Yo no salía de mi asombro ante su locuacidad. Aunque nada de sus dilemas me había alcanzado, todavía. Y recuerdo que, por pura cortesía ante la recién inaugurada solidaridad, me animé a preguntarle sobre su mano ausente. Inmediatamente en su rostro hasta ese momento casi filosófico, se convocó una sombra. Comenzó a relatarme una historia de rivalidades y odios infantiles entre dos hermanos gemelos. Me describió una tarde trágica en que el "otro" (¿Caín? ¿Entonces él era Abel?), que lo había hostigado toda la tarde, le había pedido auxilio. Era verano y braceaba desesperado en medio de un remolino. Esas rápidas y agitadas aguas eran famosas...Él había extendido su brazo presuroso en auxilio; sin embargo, enseguida, impulsivamente lo había retirado al recapacitar que estaban solos...
Era ese brazo en el que se ausentaba la mano hoy.
Espantado, yo pugnaba por quebrar en mí la lógica siniestra de esa narración. Atónito, reñía con mi propio y aterrado convencimiento de ese horror. Temía incluso haberme equivocado. Y él me miraba como esperando algo. Un rostro desencajado y sufriente que ya no coincidía con el de mi aplomado terapeuta...
- Que un ser humano se mutile no alcanza para barrer su culpa -dijo de pronto-. Al contrario: la fija y profundiza.

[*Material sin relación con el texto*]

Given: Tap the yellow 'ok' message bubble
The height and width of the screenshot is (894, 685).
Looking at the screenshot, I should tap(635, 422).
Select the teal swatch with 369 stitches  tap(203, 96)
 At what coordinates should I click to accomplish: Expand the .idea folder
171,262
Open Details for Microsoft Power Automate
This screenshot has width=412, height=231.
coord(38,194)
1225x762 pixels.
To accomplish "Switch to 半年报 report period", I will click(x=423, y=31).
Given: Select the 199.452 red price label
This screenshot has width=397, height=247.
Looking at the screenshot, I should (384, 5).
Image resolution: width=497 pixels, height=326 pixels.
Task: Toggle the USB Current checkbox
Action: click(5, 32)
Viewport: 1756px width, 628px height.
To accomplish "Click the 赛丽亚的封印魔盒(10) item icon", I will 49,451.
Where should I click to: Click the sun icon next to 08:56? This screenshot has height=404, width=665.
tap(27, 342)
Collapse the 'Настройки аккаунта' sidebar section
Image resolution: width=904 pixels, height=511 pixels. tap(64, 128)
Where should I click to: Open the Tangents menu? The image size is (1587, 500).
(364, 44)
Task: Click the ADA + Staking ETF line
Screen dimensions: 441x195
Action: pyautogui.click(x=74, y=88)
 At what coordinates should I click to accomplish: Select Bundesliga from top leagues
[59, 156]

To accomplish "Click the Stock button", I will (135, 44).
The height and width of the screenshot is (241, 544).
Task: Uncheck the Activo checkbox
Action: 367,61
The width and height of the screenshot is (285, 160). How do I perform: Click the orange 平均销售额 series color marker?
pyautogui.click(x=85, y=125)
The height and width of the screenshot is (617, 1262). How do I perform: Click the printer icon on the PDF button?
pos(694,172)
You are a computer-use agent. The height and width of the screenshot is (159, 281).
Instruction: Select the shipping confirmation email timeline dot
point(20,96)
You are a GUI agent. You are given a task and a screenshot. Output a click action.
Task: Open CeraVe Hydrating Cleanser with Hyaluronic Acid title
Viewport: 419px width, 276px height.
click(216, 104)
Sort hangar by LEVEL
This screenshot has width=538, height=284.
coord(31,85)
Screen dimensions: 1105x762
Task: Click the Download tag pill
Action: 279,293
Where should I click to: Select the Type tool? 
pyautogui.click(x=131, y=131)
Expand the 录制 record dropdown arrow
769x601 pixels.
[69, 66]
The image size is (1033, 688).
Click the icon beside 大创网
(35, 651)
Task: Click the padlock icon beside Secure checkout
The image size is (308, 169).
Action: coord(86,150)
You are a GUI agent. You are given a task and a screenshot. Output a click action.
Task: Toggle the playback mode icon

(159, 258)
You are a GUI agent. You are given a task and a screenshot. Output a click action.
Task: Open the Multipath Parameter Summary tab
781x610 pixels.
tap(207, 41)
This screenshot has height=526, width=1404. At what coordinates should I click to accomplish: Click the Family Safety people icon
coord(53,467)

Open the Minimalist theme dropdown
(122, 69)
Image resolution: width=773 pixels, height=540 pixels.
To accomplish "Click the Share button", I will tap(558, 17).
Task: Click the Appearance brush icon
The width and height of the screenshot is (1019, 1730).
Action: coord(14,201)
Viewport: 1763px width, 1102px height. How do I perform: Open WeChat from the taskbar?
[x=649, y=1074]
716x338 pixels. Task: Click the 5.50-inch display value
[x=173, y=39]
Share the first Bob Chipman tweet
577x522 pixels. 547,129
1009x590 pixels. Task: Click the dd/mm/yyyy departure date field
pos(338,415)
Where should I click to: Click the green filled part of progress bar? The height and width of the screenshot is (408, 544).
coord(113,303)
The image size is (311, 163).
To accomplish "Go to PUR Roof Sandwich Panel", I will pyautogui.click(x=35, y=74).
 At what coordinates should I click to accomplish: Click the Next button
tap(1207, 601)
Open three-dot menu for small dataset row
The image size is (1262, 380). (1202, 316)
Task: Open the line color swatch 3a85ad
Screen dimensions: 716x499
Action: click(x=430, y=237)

Deja de ser un hecho del pasado que hasta quizás podríamos olvidar, para ser quemantemente presente ... como un símbolo que nunca permitirá el olvido. Tratar de comprender o si fuera posible: lograr el perdón, en mi profesión...
Me pidió disculpas mientras volvía los ojos nuevamente hacia el teclado. Yo me sentía invadido por la pena, por una extraña forma de decepción y diciendo no sé qué salí del consultorio. Lo último que vi antes de cerrar la puerta fue su única mano como un ave de presa sobre las blancas teclas.